Français et langues officielles : quel bilan peut-on tirer du règne de Justin Trudeau?
OTTAWA – En annonçant sa démission lundi, Justin Trudeau laisse derrière neuf années remplies en politiques publiques, notamment en matière de français comme la modernisation de la Loi sur les langues officielles ou encore des nominations controversées. On a demandé à trois experts en francophonie canadienne de faire un bilan des années Trudeau en matière de langues officielles.
Malgré le long processus qui a mené à sa modernisation, la réforme de la Loi sur les langues officielles vient au haut de la liste des réalisations de Justin Trudeau, soutiennent nos experts.
« C’est clairement un héritage important du gouvernement.

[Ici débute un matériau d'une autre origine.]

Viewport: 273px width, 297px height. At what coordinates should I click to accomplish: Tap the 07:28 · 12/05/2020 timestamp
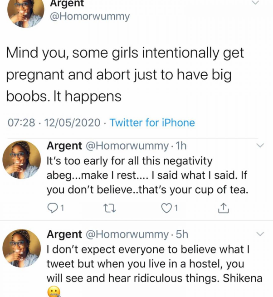coord(54,122)
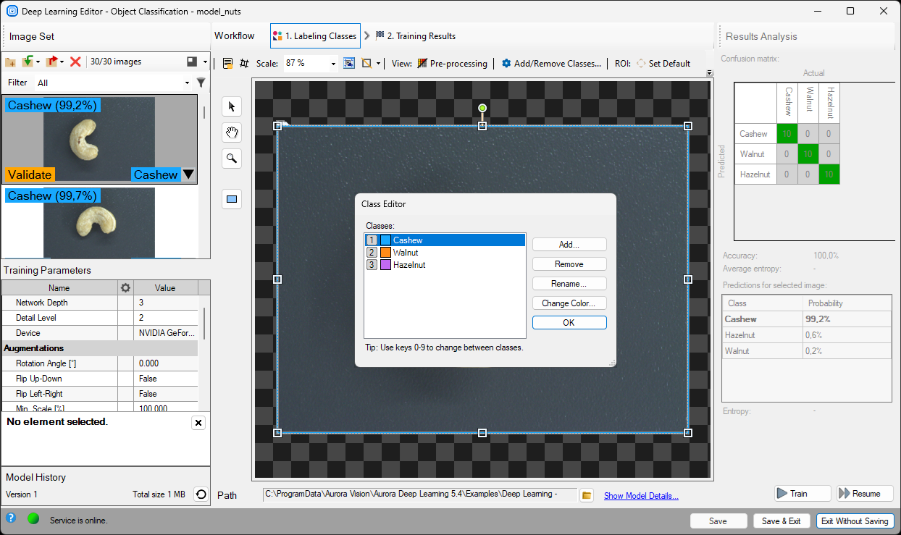The height and width of the screenshot is (535, 901).
Task: Open the Scale percentage dropdown
Action: pos(333,64)
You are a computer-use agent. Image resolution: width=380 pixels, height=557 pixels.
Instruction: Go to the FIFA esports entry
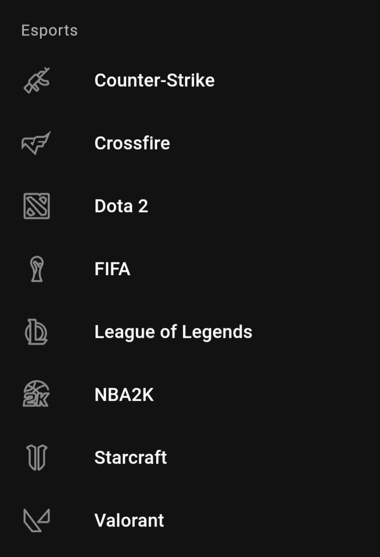pyautogui.click(x=112, y=269)
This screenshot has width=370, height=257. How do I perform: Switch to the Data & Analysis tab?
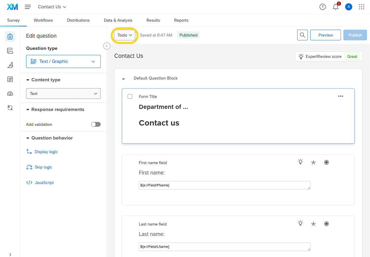coord(118,20)
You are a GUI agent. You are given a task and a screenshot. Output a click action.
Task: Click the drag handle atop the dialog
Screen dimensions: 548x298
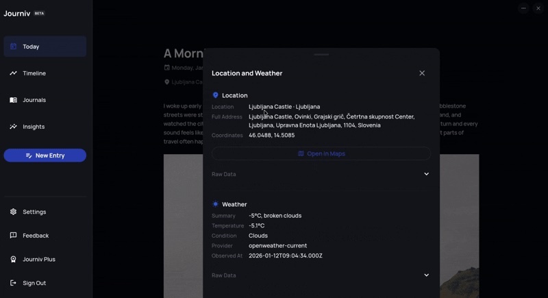coord(321,54)
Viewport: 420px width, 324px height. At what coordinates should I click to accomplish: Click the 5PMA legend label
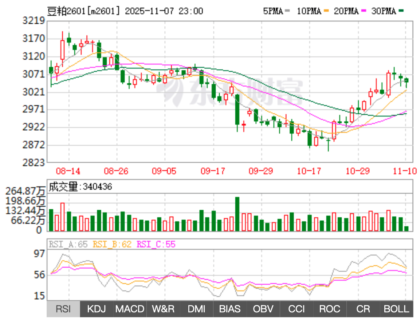273,11
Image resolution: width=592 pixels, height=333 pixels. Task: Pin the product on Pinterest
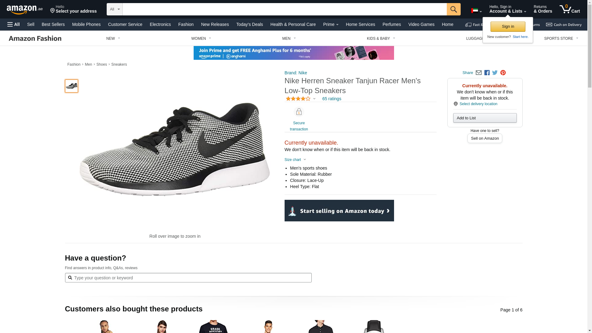tap(503, 73)
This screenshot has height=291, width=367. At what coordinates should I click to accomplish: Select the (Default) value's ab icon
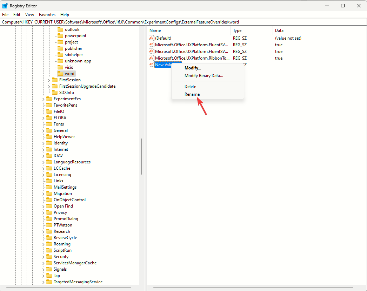pos(151,38)
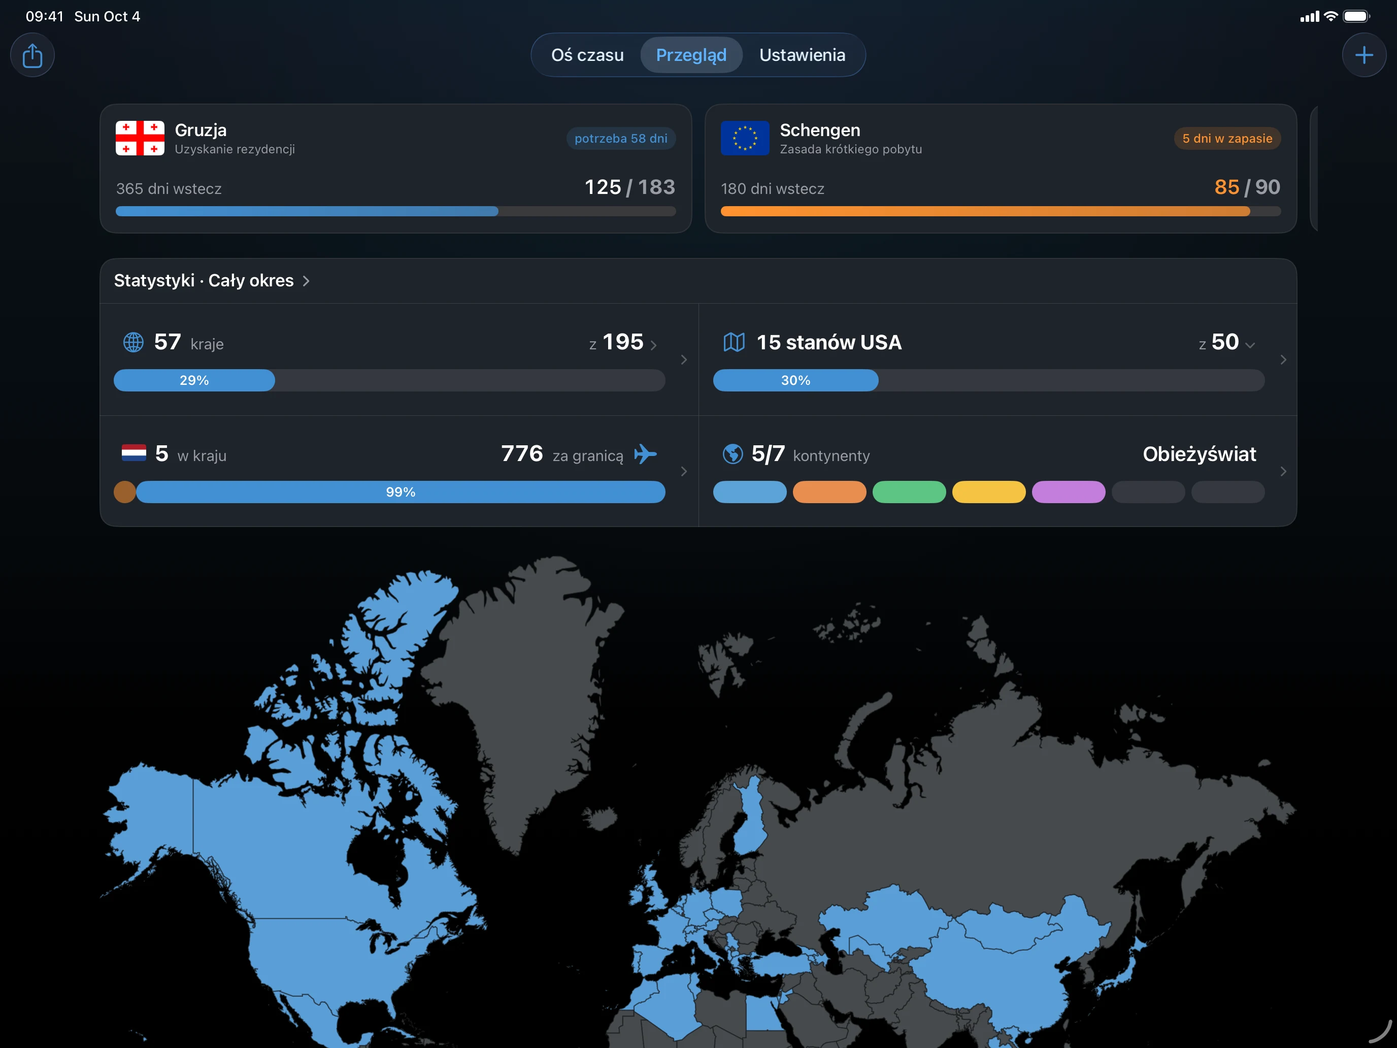The height and width of the screenshot is (1048, 1397).
Task: Tap Greenland on the world map
Action: click(524, 695)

C’est une loi qui a innové dans la reconnaissance du caractère minoritaire du français en Amérique du Nord et en intégrant le principe d’égalité réelle », note la titulaire de la Chaire de recherche sur la francophonie et les politiques publiques à l’Université d’Ottawa, Linda Cardinal.
« Lorsqu’on va se rappeler du mandat de M. Trudeau dans dix ou vingt ans, c’est sûr qu’on va noter qu’il a réussi à moderniser la Loi sur les langues officielles, ça reste un de ses legs », soutient le professeur de l’Université Simon-Fraser et spécialiste des politiques linguistiques canadiennes, Rémi Léger.

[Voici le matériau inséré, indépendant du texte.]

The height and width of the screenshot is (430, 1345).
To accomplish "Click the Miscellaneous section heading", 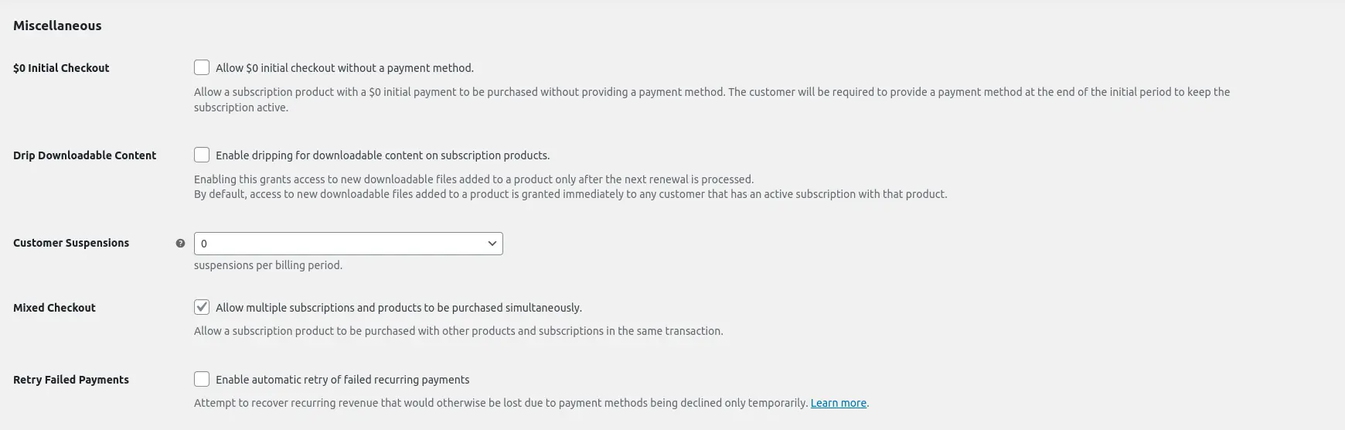I will (x=57, y=26).
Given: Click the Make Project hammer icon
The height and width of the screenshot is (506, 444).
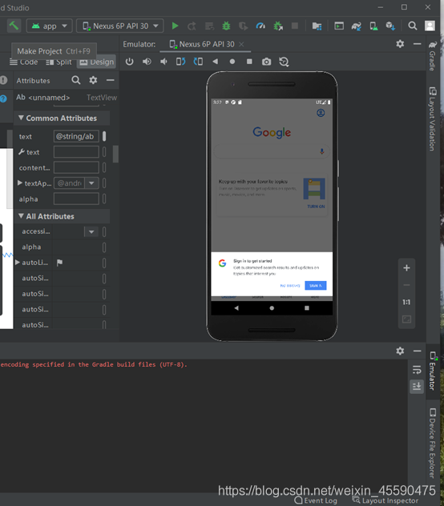Looking at the screenshot, I should click(14, 26).
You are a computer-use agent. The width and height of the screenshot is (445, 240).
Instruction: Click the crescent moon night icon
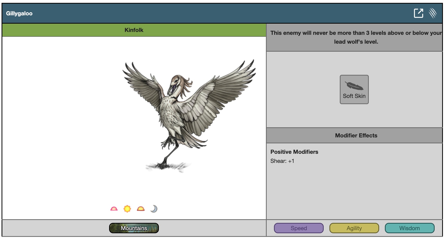(x=154, y=209)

Parmi les moins bons coups, on note les nominations du premier ministre dans les dernières années à des postes clés ne parlant pas français, soulignent les spécialistes de la francophonie minoritaire.
« Ce qui a frappé la symbolique, ce sont les nominations du premier ministre, analyse la professeure en sciences politiques du Collège militaire royal de Kingston, Stéphanie Chouinard.
« La nomination de la lieutenante-gouverneure du Nouveau-Brunswick Brenda Murphy a fait couler beaucoup d’encre, tout comme la nomination de Mary Simon faisant fi des enjeux du bilinguisme et des langues officielles », donne-t-elle en exemple, avec des plaintes records au Commissariat aux langues officielles.
« Ça en dit long sur la place qu’occupaient les langues officielles et le français dans l’esprit de M. Trudeau. Pour lui, le Canada devait désormais prioriser la réconciliation avec les peuples autochtones et la question du français était secondaire », émet comme observation Rémi Léger.
Les réinvestissements dans les langues officielles sous son gouvernement entrent dans les sections des bons coups, note Stéphanie Chouinard. Elle cite les bonifications aux plans d’action pour les langues officielles sous son règne ou encore le financement de l’Université de l’Ontario français.
« Durant l’ère Trudeau, la réalité des langues officielles n’a pas été remise en question et le premier ministre dans ses délégations à l’étranger a toujours fait attention de présenter le français et l’anglais à l’égalité. C’est quelque chose qui ne marque pas à moins d’un scandale », illustre encore la chercheuse sur la francophonie canadienne.
Pour Linda Cardinal, les exemples du manque de respect du français à la Commission Rouleau, la Commission sur l’ingérence étrangère ou encore la fin de l’étiquetage bilingue en pleine pandémie de la COVID-19, démontre toutefois que l’état du français dans la fonction publique fédérale au cours des dernières années n’a pas connu d’améliorations sous ce gouvernement libéral.
Si elle qualifie le dossier du français, notamment grâce à la réforme de la Loi sur les langues officielles, de succès pendant les neuf années du premier ministre, c’est plus en raison du travail de ses ministres, car « sur le terrain, on n’a jamais senti que M. Trudeau était le grand défenseur des langues officielles », analyse Linda Cardinal.
« On n’a jamais senti que M. Trudeau était le grand défenseur de la francophonie au Canada, parce qu’il avait une relation compliquée avec le Québec. En milieu minoritaire, il a toujours vu le français comme une langue identitaire et non comme une langue officielle (…). Je ne pense pas que c’était le point fort de M. Trudeau », résume la professeure de l’Université d’Ottawa.
« Cela a été un succès malgré lui-même, abonde Rémi Léger. Il s’est fait amener sur le terrain des langues officielles malgré lui. C’est un terrain qui ne l’intéressait clairement pas et qu’il voulait éviter à tout prix à son arrivée en 2015. Il s’est fait tirer dans le carré de sable des langues officielles et il a été forcé de prendre des décisions comme la modernisation de la Loi sur les langues officielles. »
Pour la Fédération des communautés francophones et acadienne du Canada (FCFA), le mandat de M. Trudeau aura eu « beaucoup plus de positifs que de négatifs. »
« Ce n’était pas parfait, mais quand on regardera dans plusieurs années, je pense que le premier ministre Trudeau sortira comme une des personnes qui aura fait beaucoup pour la francophonie canadienne », affirme sa présidente Liane Roy.